- _INSTRUCTION_
Which lines in the material below contain the string "node", with uppercase and lowercase treated as different? Report each of those lines in full.

[Recorded data]

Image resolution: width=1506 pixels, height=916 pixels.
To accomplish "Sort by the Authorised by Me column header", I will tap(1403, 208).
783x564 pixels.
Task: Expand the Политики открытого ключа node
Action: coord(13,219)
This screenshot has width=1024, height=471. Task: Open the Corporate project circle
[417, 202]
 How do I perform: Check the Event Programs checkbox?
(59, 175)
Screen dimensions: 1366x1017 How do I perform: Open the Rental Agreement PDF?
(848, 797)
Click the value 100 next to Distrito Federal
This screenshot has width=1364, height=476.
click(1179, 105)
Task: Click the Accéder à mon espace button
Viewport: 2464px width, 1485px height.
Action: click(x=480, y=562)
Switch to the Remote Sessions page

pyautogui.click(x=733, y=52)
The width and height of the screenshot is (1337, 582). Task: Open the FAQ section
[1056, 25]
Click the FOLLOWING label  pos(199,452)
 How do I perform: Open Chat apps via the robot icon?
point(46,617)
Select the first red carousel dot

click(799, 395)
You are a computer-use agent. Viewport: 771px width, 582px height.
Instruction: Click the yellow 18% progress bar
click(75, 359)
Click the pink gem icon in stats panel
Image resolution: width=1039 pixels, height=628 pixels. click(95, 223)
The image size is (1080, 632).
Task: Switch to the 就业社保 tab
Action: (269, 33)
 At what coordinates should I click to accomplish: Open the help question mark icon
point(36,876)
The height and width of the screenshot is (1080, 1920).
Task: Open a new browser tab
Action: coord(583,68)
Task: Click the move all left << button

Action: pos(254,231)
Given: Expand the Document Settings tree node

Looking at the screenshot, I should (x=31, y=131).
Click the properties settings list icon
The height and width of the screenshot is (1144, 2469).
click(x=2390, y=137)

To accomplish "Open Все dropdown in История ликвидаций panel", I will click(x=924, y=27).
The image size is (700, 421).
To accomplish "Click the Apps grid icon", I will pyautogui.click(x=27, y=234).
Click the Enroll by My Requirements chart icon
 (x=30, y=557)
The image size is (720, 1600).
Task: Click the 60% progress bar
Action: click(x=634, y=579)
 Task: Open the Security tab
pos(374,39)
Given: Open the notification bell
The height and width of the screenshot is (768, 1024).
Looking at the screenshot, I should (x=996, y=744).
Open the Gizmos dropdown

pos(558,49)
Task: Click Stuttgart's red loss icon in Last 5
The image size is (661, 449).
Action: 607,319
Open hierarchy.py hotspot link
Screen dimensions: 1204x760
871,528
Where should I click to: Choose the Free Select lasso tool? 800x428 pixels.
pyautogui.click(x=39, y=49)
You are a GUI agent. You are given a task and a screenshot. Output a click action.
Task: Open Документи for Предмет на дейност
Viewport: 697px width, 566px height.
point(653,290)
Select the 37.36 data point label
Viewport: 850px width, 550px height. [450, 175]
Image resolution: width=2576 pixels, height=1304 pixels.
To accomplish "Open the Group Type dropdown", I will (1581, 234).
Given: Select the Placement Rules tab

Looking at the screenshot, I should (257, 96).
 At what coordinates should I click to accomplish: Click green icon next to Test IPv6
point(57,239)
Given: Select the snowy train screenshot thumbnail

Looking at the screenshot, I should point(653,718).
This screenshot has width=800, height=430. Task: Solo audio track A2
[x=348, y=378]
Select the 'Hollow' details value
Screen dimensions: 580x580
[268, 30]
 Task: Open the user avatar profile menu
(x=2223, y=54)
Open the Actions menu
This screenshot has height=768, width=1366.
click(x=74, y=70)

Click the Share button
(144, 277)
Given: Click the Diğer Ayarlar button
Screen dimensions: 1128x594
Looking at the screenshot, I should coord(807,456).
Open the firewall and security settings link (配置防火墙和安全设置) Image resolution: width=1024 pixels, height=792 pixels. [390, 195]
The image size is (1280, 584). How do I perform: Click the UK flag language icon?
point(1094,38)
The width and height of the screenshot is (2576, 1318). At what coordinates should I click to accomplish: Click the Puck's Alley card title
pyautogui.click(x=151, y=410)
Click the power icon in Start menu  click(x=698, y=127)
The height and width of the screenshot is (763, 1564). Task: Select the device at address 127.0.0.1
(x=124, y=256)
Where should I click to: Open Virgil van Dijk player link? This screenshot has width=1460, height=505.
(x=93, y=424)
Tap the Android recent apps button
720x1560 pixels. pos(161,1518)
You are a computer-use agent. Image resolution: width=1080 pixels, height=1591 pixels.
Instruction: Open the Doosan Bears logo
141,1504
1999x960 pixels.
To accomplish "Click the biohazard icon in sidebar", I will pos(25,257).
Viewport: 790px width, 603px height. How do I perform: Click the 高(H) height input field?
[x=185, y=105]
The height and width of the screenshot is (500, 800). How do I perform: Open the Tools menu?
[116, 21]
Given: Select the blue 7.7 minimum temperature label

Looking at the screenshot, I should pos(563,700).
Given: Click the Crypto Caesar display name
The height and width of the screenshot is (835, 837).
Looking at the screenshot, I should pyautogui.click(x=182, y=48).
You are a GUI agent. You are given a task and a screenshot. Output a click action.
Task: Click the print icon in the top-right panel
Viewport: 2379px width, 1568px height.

- _SOLUTION FOR THIS PROBLEM_
Task: Expand the Политики открытого ключа node
Given: Expand the Document Settings tree node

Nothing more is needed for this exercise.